The Millennial VC

Four weeks ago a couple of folks from VLab approached me with a simple request, could I make a few introductions or point them towards “successful millennial VC’s?” They wanted to find a panel of impressive individuals that they could feature on a panel. The goal of the panel was to talk about millennial investors in venture capital. It might surprise you that the question took me by surprise.

It took me by surprise not because I don’t know amazing and accomplished millennial VC’s (I do), but because the question revolved around the idea of success. For investors, success is simply defined as financial returns. The greater the returns, the greater the success. Simple enough, right? So why was Frederik struggling to answer the question?! This is simple math!

Well…Success in Venture, especially early stage venture which is where most millennials work, takes time — and I mean a lot of time, usually up to 10 years. The simple fact is that very few millennial VC’s (if any) have been investing in start-ups for the last 10 years. Very few millennials have even been working for 10 years!

Is there such a thing as a successful millennial VC? (If measured by fund returns)

So, needless to say, I had an amazing conversation about success and perhaps other metrics the organization should think about — i.e. diversity of opinions, different stages, and focus around mid-level roles. Apparently I didn’t freak-out the incredible team at VLab since they invited me to the event last night.

I walked in very, VERY curious. As both a millennial and investor, you might say I was more than a little interested in what would be said. The timing of the event was perfect, just a week (or so) after Forbes released their 30 under 30 list of VC’s and during a period where folks tend to be more reflective, so I walked in ready to take notes. Here’s what I learned from the panel.

From left to right: Mark Bunger (moderator), Shruti Gandhi (Managing Partner at Array Ventures), Lu Zhang (Founding and Managing Partner at NewGen Capital), Bucky Moore (Principal at Costanova Ventures), Josh Nussbaum (Principal at Compound Venture Capital) and William Ichioka (Private Investor)

Interesting Takeaways

The first interesting question that was asked was around whether or not a young investor’s perspective is inherently different? Talk about thought provoking!

Is a young investor’s perspective inherently different?

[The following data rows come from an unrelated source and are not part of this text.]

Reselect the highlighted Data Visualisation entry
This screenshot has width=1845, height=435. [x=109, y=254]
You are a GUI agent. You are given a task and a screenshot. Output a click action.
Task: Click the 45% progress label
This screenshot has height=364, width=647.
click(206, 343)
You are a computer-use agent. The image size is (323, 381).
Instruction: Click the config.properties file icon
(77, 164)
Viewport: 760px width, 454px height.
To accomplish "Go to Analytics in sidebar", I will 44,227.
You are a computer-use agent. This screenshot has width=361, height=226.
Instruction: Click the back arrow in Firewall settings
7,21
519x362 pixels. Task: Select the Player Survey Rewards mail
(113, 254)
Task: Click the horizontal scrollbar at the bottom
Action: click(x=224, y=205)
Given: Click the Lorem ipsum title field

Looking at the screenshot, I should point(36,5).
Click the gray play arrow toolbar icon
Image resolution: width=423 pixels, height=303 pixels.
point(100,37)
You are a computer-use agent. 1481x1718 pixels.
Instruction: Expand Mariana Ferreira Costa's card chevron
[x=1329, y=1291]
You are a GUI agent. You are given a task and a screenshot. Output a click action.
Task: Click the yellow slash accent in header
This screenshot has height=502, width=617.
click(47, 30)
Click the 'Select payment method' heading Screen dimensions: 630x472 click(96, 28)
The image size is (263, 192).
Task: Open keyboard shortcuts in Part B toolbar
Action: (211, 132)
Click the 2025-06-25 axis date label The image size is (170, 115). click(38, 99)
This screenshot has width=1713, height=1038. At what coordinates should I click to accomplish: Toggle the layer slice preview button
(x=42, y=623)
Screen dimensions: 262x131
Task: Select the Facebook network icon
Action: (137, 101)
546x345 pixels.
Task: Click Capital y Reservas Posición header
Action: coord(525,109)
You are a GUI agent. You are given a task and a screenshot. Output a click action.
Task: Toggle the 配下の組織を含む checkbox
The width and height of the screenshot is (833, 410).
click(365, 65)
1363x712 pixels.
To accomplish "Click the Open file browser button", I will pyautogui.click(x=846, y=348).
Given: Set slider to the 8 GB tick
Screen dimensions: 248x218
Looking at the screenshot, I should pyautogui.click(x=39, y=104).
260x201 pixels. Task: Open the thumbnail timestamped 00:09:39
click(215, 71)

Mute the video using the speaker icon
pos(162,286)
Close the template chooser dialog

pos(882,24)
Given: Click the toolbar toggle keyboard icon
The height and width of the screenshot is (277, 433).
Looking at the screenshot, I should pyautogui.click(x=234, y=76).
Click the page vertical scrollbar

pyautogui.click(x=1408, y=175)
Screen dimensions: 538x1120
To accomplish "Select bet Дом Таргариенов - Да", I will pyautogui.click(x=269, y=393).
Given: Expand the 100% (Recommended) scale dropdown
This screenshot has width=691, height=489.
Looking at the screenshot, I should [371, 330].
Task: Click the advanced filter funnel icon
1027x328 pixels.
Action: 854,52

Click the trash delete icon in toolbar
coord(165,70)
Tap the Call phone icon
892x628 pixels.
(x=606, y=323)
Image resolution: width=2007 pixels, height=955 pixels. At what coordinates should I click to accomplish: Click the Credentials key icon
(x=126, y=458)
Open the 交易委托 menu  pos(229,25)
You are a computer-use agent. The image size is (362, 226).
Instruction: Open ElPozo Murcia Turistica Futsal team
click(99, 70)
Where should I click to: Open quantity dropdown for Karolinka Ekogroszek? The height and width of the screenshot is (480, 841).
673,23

In the affirmative, folks talked about conscious capitalism (i.e. the idea that millennials care about the values an organization has), having a fresher outlook, increased willingness to take risks on exciting new technologies, the fact that millennials investors often have more time to spend with founders because they rarely sit on tons of boards, are able to work longer hours because they either don’t have a family or have a very young family, and the fact that since founders are getting younger — fewer barriers exist today to if you want to start a company — millennial investors are able to relate more with founders.

In the negative, everyone talked about how the lack of experience led to a less mature ability to pattern match. Millennials have seen fewer failures and fewer successes so the filter is still young.

“Hearables” are the next big wave!

From there the conversation drifted to what the next big thing is. Universally folks agreed that “hearables” are going to change the way we live. “Hearables” are devices that listen for our voice and use voice as a means of interaction. Examples include Google Home, Alexa, and Siri. This led to an interesting disagreement among the panel around data privacy. Some accept that they’ve traded privacy for utility and others were terrified about all of the data they have knowingly and unknowingly given to companies — and hackers.

I personally have to say I couldn’t agree more that voice will continue to be transformational — it’s why I invested in Simple Emotion.

“Data Is Oxygen”

Lastly, Lu Zhang said something that resonated not only with me, but with the entire panel and I think will resonate with every millennial VC out there. She said that “Data is Oxygen.” Our generation will be defined by how we use data, how we secure our data, and how innovative algorithms leverage our data. Never has a generation been so influenced and so focused on data. A sobering reality that Josh mentioned was the simple fact that just like AI can transform society for good, it can just as easily be combined with large stollen data sets for malicious purposes.

Over-all, hats off to the folks at VLab for putting on an extraordinary event. I look forward to attending many more in the future.

What’s VLab?

VLAB is the San Francisco Bay Area chapter of the MIT Enterprise Forum, a global non-profit organization dedicated to connecting Silicon Valley’s entrepreneurs, industry experts, venture capitalists, private investors and technologists to enable them to effectively grow high-tech ventures amidst dynamic market risks and challenges.